Por: Nelson de Paula Duarte | Categoria: Justiça | 13-02-2021 09:03 | 1399
Foto de Reprodução

O engenheiro Michel Eduardo Gadelha da Silva, responsável técnico e procurador da E.M. Neves Eireli, empreit-eira vencedora para a construção de três obras no campus da Universidade Federal de Lavras (UFLA) em São Sebastião do Paraíso, disse que desde março do ano passado os serviços foram paralisados e a intenção era retomar o andamento da obra, mas segundo afirma, foi impedido de entrar no campus. O reitor da UFLA, João Chrysostomo de Resende Júnior, informa que houve rompimento de contratos com a empresa.

O engenheiro esteve na redação do Jornal do Sudoeste, quarta (10/2), acompanhado pelo advogado Augusto César Neto de Pádua. Explicou que devido à pandemia a E.M. Neves interrompeu os serviços em março do ano passado, e que o último pagamento repassado pela UFLA à empreiteira ocorreu em novembro de 2019, embora outras medições tenham sido feitas. “A falta de recebimento tem nos trazido problemas”, salienta.

A E.M Neves Eireli é uma empresa sediada em Manaus (AM), e venceu licitações para construir o Centro de Convivência, Anfiteatro e bloco de Engenharias no campus, contratos que totalizam algo em torno de R$ 15 milhões.

O engenheiro Michel Eduardo salienta que o fato da E.M. Neves não ter recebido o valor das medições entre dezembro de 2019 a março de 2020 ocasionou dificuldades financeiras à empresa, dentre elas para pagamento de pessoal que trabalhava nas obras.

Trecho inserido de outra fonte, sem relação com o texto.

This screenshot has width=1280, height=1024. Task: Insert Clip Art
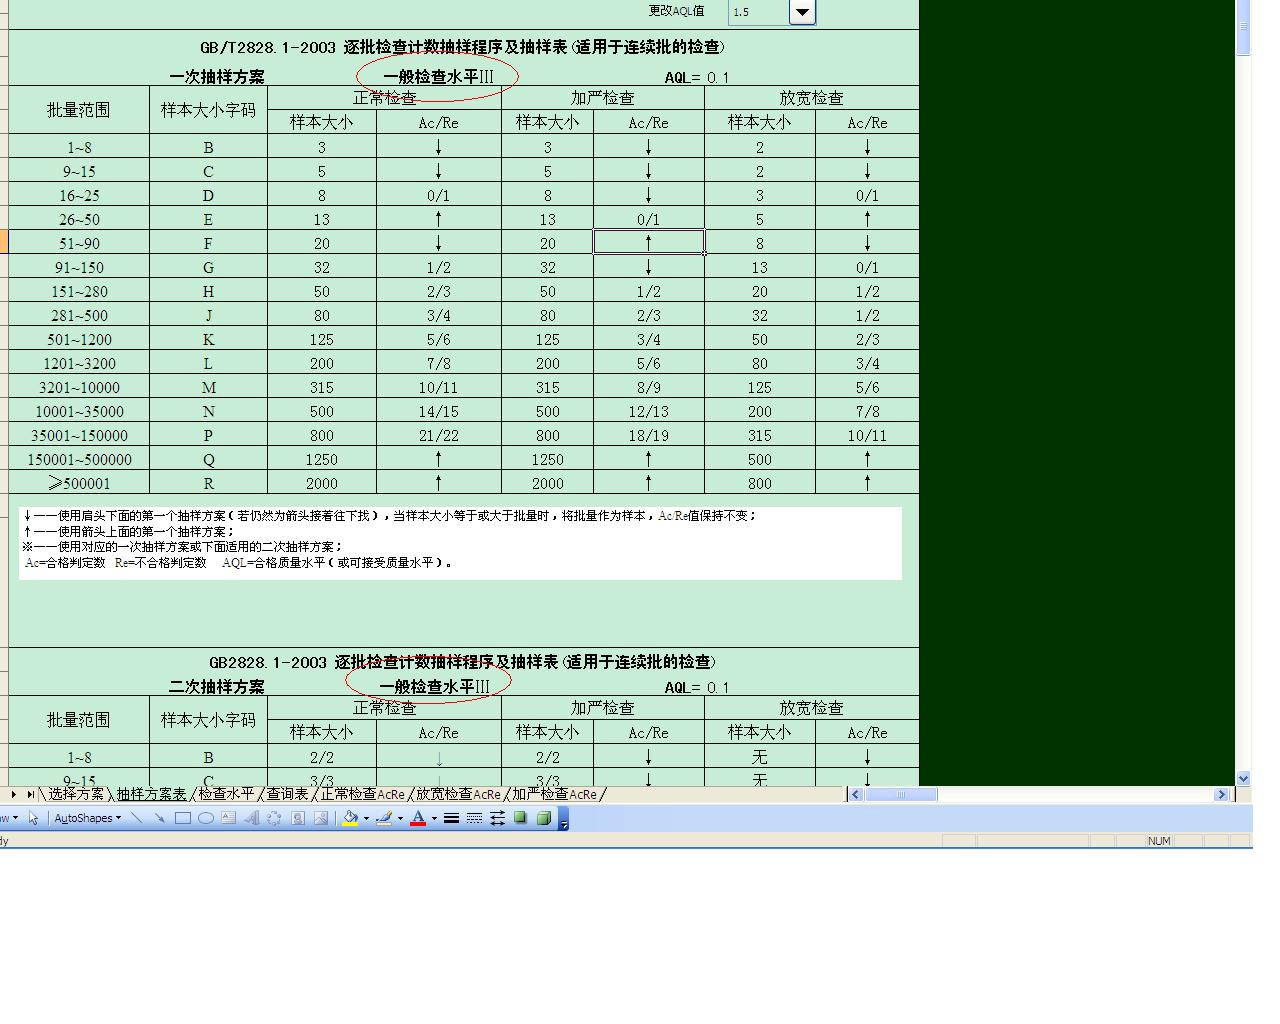click(x=298, y=817)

“Alugamos algumas escoras metálicas e para evitar mais despesas,  quis retirá-las para serem devolvidas à locadora, mas não me permitiram entrar no campus”, afirma Michel.

O OUTRO LADO
O reitor João Chrysostomo de Resende Júnior disse que os contratos da UFLA com a E. M. Neves “foram expirados, e os que não expiraram estão em fase de rescisão unilateral com a empresa, uma vez que não cumpriu o objeto do contrato. Ela não vai executar a continuidade de nenhuma obra, por ter descumprido com o contratado”.

Explicou que quando isso ocorre, “a administração tem a possibilidade de fazer a rescisão unilateral, sendo necessário um processo que permita o contraditório e ampla defesa. Possivelmente a rescisão não tenha sido publicada no Diário Oficial da União por causa desse tempo processual”.

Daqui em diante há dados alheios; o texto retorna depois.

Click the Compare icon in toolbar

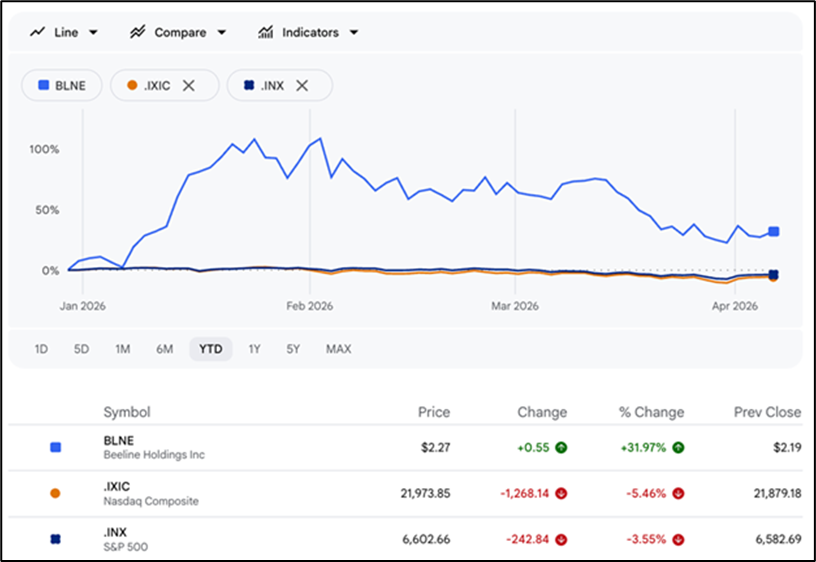tap(138, 32)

O reitor enfatiza que “em suma não existe mais relacionamento da empresa E.M. Neves com a Universidade Federal de Lavras”. Sobre a alegada falta de pagamento, “a UFLA precisa se resguardar, e já tivemos várias manifestações judiciais determinando que fossem retidos recursos da empresa para pagar causas trabalhistas. Não há nada pendente que ela tenha a receber, o que a E.M.Neves executou nós pagamos integralmente. Só não foi pago o que não foi executado e recurso que teria ainda a receber, a justiça mandou bloquear”, afirma João Chrysostomo.

Segundo o reitor, a UFLA está em fase de novas licitações das obras  que a E. M. Neves não terminou e “uma delas, a da Biblioteca nem começou”.